DEAR ABBY: My 43-year-old daughter, “Wendy,” three granddaughters (7, 8 and 11) and son-in-law, “Todd,” have been guests in my house for six months. Last February, Wendy called to say they were being evicted for nonpayment of rent. She said they would be homeless if I didn’t let them come to my home for a while. I agreed to let them be guests in my home for three months, provided she and Todd both got jobs and saved for a rental during that time.
After three months, I reminded them they needed to move into a place of their own. Todd has produced a short film for which he was paid, and Wendy is working in a retail store. At that point I was very tired. I had virtually become a maid in my own home, baby-sitting for them because Todd works out of the area much of the time and Wendy works evenings and weekends. I also do most of the housecleaning and provide transportation for my granddaughters after school.
My daughter told me they had saved no money and couldn’t move. I find it strange, since I haven’t asked for any rent while they have been with me. I agreed they could stay two more months if they would actually save the money they were earning. I also suggested they sell one of their expensive cars, and either manage with one or buy an old one with the cash from the sale, so they wouldn’t have such large payments and insurance.
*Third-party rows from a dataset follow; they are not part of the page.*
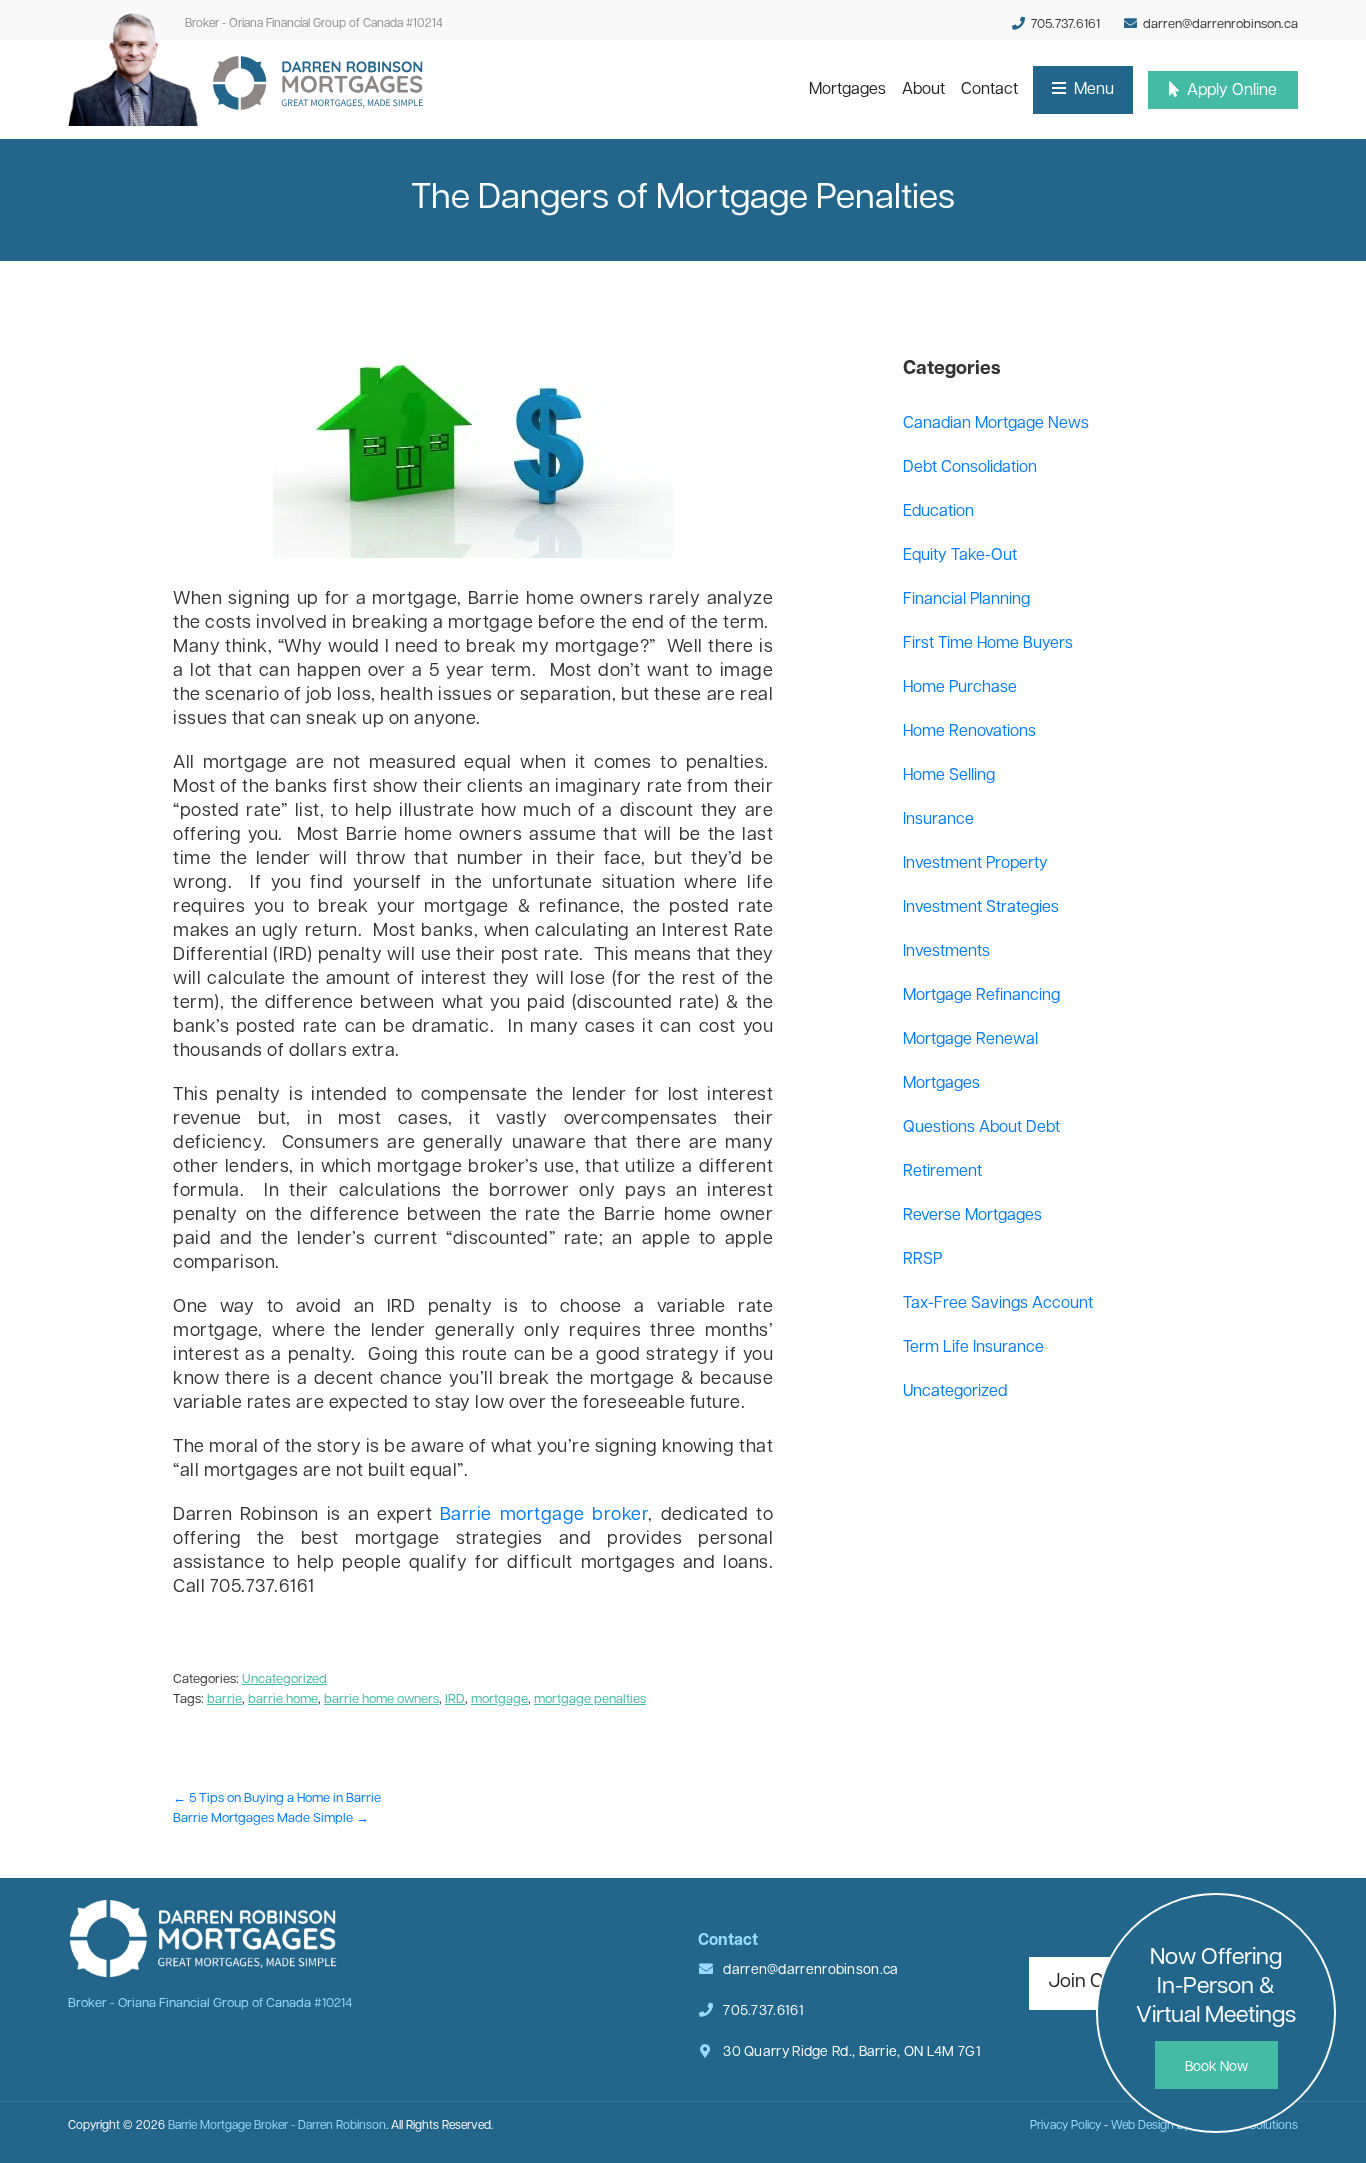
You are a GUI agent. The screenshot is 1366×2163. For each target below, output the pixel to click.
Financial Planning (966, 600)
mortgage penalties (590, 1699)
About (927, 89)
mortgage (499, 1699)
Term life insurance (973, 1348)
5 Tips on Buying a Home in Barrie (277, 1798)
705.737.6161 (1064, 24)
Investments (946, 952)
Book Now (1216, 2067)
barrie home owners (381, 1699)
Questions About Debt (981, 1128)
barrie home (283, 1699)
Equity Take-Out (960, 556)
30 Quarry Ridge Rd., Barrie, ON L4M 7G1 (850, 2052)
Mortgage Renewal (970, 1040)
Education (938, 512)
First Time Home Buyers (988, 644)
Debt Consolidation (970, 468)
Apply (1230, 91)
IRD (455, 1699)
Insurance (938, 820)
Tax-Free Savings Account (998, 1304)
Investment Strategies (981, 908)
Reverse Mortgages (972, 1216)
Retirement (942, 1172)
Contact (993, 89)
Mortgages (851, 89)
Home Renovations (969, 732)
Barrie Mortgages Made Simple (271, 1818)
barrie (224, 1699)
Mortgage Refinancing (981, 996)
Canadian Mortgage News (996, 424)
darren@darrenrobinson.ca (1220, 24)
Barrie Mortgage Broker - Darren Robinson (277, 2126)
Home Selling (949, 776)
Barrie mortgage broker (544, 1516)
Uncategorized (284, 1679)
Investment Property (975, 864)
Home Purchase (960, 688)
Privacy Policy (1065, 2126)
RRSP (922, 1260)
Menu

At the end of that time, they still had done none of the above.
It has now been six months since they moved in. I am not prepared to allow them any more time in my home.
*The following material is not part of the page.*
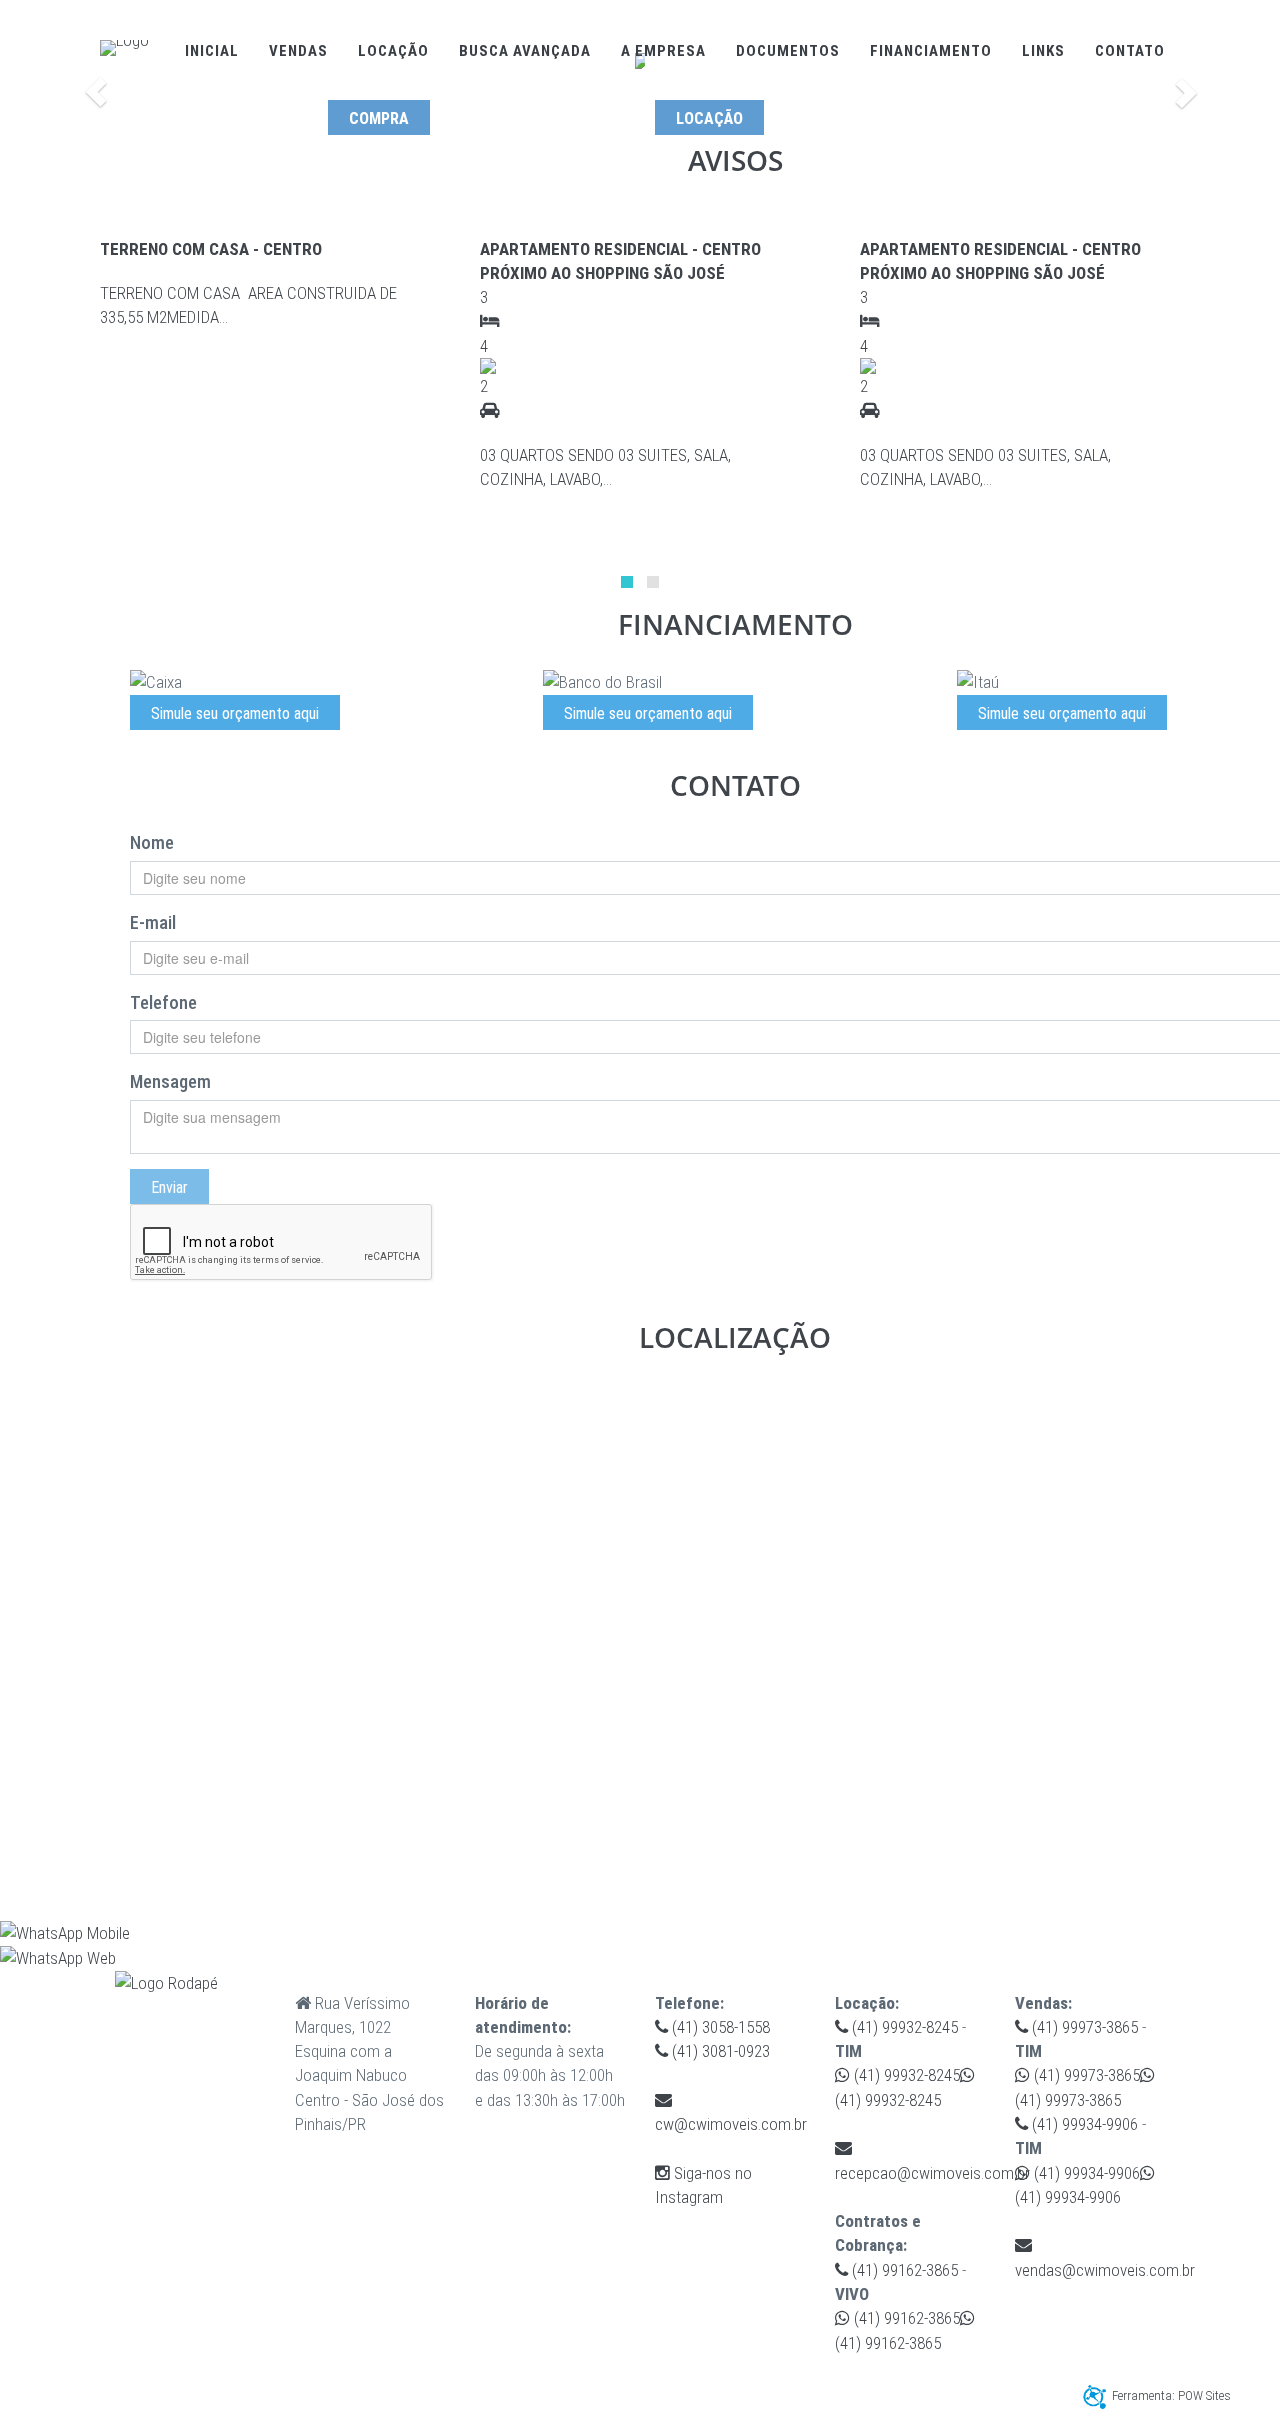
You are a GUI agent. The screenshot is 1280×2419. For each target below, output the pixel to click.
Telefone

Wendy has become verbally abusive, and I have become extremely nervous. At times I fear for my safety.
Am I being unreasonable in demanding they leave? – FED-UP GRANDMOTHER
DEAR FED-UP: You have been more than generous with your freeloading daughter and her husband. They are taking advantage of your generosity and will continue to do so until you take steps to protect yourself.
I am particularly concerned because you say that the level of hostility in your household is escalating. Please pick up the phone and ask the operator for the number of your nearest area agency on aging. You may need help – and protection – to accomplish the eviction of your daughter and her family, and I urgently advise that you seek it immediately.
DEAR ABBY: My intelligent, wonderful daughter is determined to develop a sense of humor in her own 8-year-old by responding to her queries with, “Are you crazy?” or, “Have you lost your mind?” I think this is detrimental and damaging to the child. Please advise both of us. – ANXIOUS GRANNY IN RENO
DEAR GRANNY: You’re right to be worried. I question not only your “intelligent, wonderful” daughter’s sense of humor, but also her parenting skills, because what she’s doing is hostile. And one has to wonder why she thinks belittling her child will develop anything but distance between them and insecurity in the girl.
How much better it would be if she simply answered her daughter’s questions, and allowed her to develop her own sense of humor by setting an example that demonstrates what humor is. Neither you nor I should have to point out what she’s doing is not funny.